MIT-Kalaniyot Postdoctoral Fellow

DepartmentCivil & Environmental Engineering

Faculty HostTal Cohen

Biographical Details

Shahar earned his B.S. in Physics from the Hebrew University in Jerusalem in 2016. He moved on to a M.S. degree in Physics under the Nano-Science excellence program, and then joined the lab of Prof. Jay Fineberg to study the mechanisms controlling the onset of frictional motion. His Ph.D. work focused on the formation of interfacial ruptures, which later led to the initiation of sliding. For this work, which has important implications to nucleation of earthquakes along tectonic faults, he was awarded the Goodman Prize from the Racah Institute of Physics in the Hebrew University. In 2016-2024, Shahar served as a teaching assistant, mentoring undergraduate students in their lab courses in physics. In 2025, Shahar was selected as a MIT-Kalanyiot Postdoctoral Fellow, and as a Zuckerman Postdoctoral Scholar.

Research Interests

Shahar Gvirtzman is an experimental physicist, whose research lies at the interface of soft matter physics and mechanical engineering. He is interested in the processes leading to material instability, and specifically in the transition from slow processes to rapid failure.

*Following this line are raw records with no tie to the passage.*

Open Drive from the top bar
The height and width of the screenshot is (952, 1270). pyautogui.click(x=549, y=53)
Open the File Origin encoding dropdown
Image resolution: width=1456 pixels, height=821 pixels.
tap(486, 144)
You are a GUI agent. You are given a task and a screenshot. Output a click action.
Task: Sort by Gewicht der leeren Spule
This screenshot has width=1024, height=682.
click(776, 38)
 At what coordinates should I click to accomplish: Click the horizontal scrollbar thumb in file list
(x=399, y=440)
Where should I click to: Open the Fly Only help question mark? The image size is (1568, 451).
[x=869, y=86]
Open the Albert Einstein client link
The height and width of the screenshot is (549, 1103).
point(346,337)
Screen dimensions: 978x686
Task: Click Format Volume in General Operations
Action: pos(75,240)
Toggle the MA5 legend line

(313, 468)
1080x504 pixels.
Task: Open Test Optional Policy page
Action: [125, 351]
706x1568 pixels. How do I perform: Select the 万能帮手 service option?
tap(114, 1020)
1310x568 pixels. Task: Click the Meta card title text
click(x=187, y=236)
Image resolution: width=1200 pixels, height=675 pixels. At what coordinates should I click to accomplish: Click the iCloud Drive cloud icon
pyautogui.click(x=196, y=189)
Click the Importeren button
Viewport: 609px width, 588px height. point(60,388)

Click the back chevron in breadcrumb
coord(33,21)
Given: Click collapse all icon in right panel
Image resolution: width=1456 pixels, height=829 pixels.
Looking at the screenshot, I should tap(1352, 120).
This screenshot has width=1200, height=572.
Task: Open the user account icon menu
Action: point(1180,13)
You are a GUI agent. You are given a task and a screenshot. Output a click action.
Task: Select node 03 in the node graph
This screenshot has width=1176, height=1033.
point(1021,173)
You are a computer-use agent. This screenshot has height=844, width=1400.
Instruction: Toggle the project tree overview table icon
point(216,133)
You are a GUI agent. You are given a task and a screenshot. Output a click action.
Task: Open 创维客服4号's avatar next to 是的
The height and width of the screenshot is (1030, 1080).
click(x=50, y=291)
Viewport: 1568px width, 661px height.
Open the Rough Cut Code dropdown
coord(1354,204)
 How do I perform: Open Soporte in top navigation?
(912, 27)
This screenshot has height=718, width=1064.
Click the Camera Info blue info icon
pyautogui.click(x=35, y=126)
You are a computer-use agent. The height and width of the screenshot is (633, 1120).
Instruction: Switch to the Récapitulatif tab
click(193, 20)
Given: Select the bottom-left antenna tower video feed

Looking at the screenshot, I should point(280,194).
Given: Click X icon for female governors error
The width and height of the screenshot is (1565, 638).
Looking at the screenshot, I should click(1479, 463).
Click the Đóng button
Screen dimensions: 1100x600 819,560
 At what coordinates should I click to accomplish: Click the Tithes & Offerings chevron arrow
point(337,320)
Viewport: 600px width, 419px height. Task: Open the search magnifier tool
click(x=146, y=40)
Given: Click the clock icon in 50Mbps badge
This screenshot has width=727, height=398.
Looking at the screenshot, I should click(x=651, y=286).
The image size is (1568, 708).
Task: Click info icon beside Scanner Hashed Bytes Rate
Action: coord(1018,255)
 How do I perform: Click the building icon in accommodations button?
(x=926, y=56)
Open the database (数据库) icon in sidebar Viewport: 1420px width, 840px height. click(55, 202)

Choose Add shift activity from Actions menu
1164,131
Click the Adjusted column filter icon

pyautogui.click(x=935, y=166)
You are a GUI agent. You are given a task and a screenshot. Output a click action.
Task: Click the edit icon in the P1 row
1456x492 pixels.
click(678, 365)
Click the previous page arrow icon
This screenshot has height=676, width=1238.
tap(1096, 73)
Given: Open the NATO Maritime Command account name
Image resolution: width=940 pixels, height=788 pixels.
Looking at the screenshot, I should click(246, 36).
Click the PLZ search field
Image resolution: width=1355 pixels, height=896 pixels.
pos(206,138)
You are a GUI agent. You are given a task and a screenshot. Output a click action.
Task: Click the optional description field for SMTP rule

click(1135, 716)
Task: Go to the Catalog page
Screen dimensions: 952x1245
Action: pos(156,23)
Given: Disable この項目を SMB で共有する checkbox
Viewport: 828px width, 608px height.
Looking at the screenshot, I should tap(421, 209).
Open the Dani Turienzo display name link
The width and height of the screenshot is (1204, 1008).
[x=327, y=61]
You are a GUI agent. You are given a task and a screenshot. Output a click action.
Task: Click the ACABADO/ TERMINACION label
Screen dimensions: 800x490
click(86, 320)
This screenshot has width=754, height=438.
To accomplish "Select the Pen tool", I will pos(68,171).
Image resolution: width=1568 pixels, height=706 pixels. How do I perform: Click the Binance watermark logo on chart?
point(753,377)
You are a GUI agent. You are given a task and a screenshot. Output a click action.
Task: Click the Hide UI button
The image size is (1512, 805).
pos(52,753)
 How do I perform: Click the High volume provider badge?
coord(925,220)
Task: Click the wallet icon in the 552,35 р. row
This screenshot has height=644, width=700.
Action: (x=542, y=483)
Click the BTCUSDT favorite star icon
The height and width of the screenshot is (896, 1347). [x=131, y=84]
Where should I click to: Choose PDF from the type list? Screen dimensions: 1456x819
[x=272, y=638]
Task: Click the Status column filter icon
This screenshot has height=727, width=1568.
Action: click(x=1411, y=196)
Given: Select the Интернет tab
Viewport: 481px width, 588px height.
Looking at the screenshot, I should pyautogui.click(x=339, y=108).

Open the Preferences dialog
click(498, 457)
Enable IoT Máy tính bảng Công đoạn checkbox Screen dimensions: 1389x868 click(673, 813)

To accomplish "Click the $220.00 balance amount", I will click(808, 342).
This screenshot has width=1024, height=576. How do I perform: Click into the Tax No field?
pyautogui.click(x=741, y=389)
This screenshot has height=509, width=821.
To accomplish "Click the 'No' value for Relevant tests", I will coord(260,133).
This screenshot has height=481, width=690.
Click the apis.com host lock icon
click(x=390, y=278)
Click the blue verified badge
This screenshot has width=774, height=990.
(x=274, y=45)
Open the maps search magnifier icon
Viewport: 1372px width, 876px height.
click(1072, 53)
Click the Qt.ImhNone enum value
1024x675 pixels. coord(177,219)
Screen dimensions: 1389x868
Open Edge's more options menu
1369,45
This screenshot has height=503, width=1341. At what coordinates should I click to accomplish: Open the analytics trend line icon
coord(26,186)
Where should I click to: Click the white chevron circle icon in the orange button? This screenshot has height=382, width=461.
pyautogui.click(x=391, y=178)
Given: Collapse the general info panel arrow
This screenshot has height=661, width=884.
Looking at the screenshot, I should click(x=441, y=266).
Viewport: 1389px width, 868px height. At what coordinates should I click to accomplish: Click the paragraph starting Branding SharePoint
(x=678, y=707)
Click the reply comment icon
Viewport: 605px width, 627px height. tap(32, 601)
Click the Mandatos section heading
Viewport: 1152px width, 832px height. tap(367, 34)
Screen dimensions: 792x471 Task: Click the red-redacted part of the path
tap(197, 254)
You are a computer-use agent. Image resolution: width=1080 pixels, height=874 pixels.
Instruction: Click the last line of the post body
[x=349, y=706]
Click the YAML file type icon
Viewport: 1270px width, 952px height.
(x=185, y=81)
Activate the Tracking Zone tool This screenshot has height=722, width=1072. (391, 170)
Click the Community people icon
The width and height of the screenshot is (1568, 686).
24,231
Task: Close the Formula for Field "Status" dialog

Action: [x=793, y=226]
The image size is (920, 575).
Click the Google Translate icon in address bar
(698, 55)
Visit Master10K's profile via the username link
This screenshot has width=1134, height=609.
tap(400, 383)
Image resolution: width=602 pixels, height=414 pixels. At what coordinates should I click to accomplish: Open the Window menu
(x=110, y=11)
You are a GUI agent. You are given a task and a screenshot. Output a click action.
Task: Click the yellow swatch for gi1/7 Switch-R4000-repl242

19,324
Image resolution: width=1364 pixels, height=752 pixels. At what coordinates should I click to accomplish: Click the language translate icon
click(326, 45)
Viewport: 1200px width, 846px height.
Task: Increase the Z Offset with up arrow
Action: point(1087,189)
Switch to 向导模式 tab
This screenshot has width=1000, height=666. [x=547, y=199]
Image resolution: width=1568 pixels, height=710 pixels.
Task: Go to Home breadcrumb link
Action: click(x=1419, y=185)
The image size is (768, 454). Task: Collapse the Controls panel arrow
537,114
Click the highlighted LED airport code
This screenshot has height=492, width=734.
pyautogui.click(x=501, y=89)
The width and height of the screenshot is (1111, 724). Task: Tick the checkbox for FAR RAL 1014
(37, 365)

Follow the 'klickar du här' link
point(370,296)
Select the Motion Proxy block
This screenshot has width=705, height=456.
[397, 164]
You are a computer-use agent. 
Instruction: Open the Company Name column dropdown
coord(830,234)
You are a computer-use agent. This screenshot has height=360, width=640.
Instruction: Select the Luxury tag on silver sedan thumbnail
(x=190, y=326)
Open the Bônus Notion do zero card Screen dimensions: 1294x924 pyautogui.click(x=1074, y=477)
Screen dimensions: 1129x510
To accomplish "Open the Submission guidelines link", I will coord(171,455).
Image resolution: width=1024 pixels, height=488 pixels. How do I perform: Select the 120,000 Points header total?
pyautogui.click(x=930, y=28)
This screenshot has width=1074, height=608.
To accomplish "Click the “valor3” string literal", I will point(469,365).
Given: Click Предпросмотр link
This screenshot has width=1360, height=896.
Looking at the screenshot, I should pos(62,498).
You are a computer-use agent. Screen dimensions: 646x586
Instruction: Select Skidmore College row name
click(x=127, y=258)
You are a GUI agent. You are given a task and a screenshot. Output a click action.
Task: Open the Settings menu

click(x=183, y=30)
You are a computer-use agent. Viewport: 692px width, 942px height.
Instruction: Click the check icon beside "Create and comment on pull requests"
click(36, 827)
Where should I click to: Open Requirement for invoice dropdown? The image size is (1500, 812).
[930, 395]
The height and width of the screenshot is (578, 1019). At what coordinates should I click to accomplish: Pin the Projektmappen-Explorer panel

He uses a variety of experimental techniques to record these processes and gain insight about the mechanisms controlling the failure dynamics. As failure processes often lack a comprehensive understanding of their underlining mechanisms, he also takes part in formulating a theoretical framework to support the experimental measurements.

In his Ph.D., Shahar studied the onset of frictional sliding and managed to conduct, for the first time, controlled nucleation experiments, where the formation of frictional ruptures that enable the initiation of sliding was studied in detail. In his postdoctoral studies at MIT, he intends to study cavitation and fracture phenomena in soft materials, and study how the material softness affects its failure behavior.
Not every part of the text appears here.